(Records contained in a dataset)
☆ ☆ ☆ ☆

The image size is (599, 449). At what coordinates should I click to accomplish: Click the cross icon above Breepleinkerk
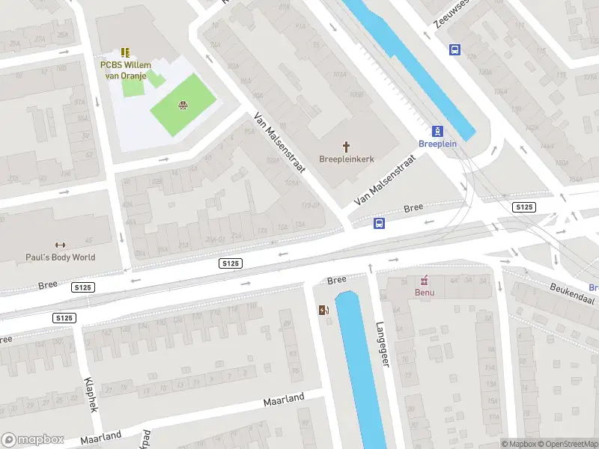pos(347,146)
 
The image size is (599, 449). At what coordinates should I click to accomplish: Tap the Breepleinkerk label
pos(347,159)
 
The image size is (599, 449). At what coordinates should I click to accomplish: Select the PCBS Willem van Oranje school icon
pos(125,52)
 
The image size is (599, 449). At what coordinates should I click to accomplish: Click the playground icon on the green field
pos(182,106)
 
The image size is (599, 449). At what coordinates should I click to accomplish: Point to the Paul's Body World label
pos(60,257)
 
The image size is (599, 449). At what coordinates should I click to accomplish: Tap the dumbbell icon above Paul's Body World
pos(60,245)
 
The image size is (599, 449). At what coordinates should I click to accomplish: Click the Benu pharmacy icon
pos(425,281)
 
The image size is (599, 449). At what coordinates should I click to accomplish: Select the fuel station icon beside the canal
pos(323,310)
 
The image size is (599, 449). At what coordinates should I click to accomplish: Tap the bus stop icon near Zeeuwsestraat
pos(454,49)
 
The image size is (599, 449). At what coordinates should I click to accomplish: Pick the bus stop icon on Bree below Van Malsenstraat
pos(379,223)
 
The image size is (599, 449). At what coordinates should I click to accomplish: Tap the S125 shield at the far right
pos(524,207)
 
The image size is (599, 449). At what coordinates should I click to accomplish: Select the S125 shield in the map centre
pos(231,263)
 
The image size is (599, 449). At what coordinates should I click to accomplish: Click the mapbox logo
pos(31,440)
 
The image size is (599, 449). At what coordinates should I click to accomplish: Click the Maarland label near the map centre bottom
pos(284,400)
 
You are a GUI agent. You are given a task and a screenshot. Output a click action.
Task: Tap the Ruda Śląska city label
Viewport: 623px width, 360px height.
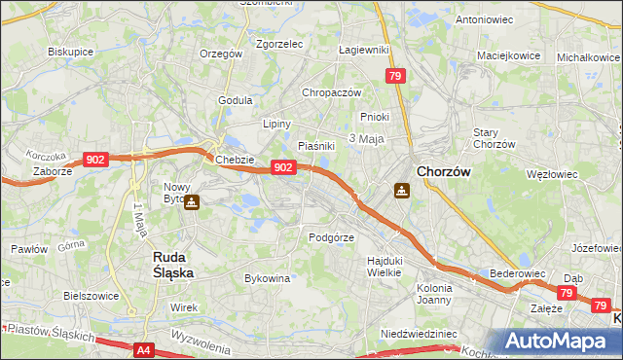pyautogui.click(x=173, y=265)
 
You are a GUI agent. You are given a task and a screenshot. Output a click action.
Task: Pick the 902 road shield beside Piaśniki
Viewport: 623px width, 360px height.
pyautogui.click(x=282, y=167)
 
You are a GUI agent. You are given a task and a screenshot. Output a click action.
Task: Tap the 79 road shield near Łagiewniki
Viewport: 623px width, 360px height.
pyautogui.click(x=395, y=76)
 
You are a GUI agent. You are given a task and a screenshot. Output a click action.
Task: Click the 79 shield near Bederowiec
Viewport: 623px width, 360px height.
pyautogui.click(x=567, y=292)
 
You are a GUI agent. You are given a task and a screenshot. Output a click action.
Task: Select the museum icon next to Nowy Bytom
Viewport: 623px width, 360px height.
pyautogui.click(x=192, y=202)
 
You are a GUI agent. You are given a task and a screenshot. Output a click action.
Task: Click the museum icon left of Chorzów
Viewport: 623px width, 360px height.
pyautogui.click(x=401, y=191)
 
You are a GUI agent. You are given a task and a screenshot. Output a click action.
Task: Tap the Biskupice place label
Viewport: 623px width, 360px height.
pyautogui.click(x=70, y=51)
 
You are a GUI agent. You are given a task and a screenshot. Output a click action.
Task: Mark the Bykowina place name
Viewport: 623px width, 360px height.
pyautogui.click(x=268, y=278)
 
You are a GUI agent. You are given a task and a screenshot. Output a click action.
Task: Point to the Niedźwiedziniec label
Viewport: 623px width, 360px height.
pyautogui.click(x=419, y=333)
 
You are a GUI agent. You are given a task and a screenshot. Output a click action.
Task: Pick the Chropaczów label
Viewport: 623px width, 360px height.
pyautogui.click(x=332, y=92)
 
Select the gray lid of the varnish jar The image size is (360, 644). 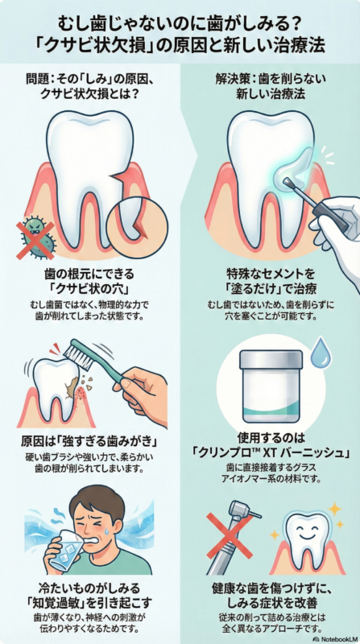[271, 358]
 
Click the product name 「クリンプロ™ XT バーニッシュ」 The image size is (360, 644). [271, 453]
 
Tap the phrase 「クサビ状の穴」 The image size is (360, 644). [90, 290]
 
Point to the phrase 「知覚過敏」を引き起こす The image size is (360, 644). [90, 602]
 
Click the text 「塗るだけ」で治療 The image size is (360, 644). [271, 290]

☆ ☆ ☆ ☆

◆ Exercise brief ◆
Copy the lines of the records above without changes, from the line containing "the Breepleinkerk label" through the line containing "pos(182,106)", including both of those lines.

◆ The output ◆
The image size is (599, 449). At what coordinates should I click to accomplish: Tap the Breepleinkerk label
pos(347,159)
 
The image size is (599, 449). At what coordinates should I click to accomplish: Select the PCBS Willem van Oranje school icon
pos(125,52)
 
The image size is (599, 449). At what coordinates should I click to accomplish: Click the playground icon on the green field
pos(182,106)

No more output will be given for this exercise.